Jiang, H.; Liu, L.; He, S.; Qu, S.; Yang, Y.; Kang, G.; Wu, M.; Liu, H.; Zhang, Y.; Chen, Y.; Wang, Z.; Wang, L.; Wang, Q.; Tian, W.; Ye, T.; Han, J.; Wang, H.; Huang, Y.

Background Cervical cancer (CC) remains a significant global health challenge for women, especially in advanced stages where effective treatments are limited. Current immunotherapies, including PD-1/PD-L1 blockades and adoptive T cell therapies, show limited response rates and durability. Dimethyl fumarate (DMF), an FDA-approved drug for autoimmune diseases, has demonstrated that it might exhibit direct antitumor activity in several cancers.
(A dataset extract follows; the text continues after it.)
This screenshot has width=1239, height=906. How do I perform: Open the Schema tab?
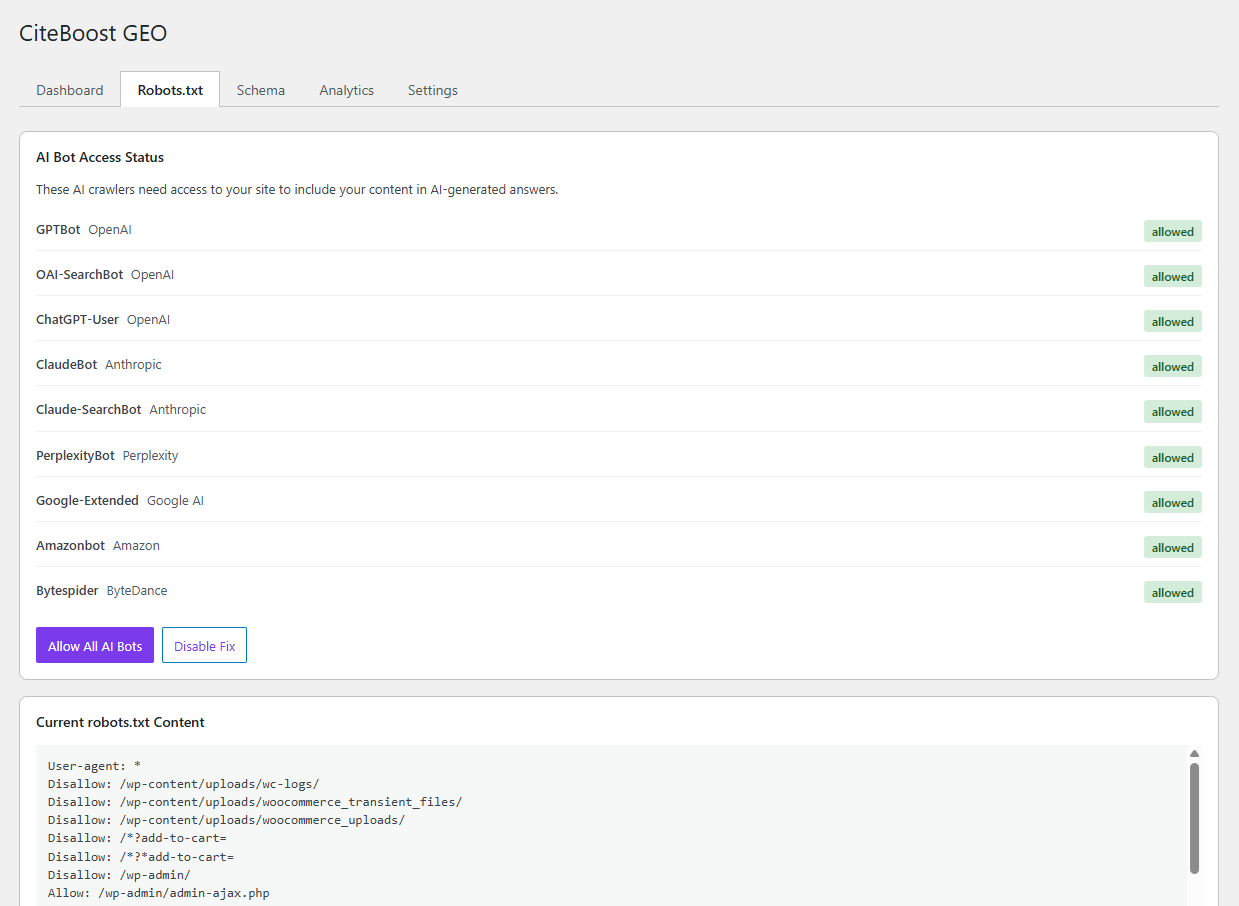(260, 89)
However, its influence on anti-tumor immunity and its function in CC remain poorly understood. This study aims to investigate the therapeutic potential of DMF in CC models and elucidate its underlying mechanisms of action. Methods: CC cell lines and mouse models were treated with DMF. Transcriptional level changes in cervical cancer cells following DMF treatment were analyzed by RNA-seq. Mitochondrial DNA (mtDNA) release, and cGAS-STING activation were assessed via qPCR, immunofluorescence, immunoblotting and ELISA. CD8+ T cell recruitment was analyzed by flow cytometry. Combinatorial therapies (DMF + anti-PD-1/TILs) were tested in syngeneic or patient-derived xenografts (PDX) models. Results: DMF treatment induces mitochondrial dysfunction in tumor cells, resulting in the release of mtDNA into the cytosol. The cytosolic mtDNA activates the cGAS-STING-TBK1 pathway and type I interferon response, leading to the secretion of CCL5 and CXCL10, thereby enhancing CD8 T cell infiltration. Additionally, DMF exhibits synergistic effect with PD-1 blockade in murine CC model, and can enhance the therapeutic efficacy of adoptively transferred T cells toward CC patient-derived xenografts model. Conclusion: This work elucidated that DMF reprograms CC cells to activate the mtDNA-cGAS-STING pathway, fostering a chemokine-rich microenvironment that recruits CD8+ T cells. Its synergy with PD-1 blockade or TIL therapy underscores its potential as an immunomodulatory adjuvant. These findings suggest that DMF holds promise as a novel immunotherapeutic strategy for improving clinical outcomes in CC.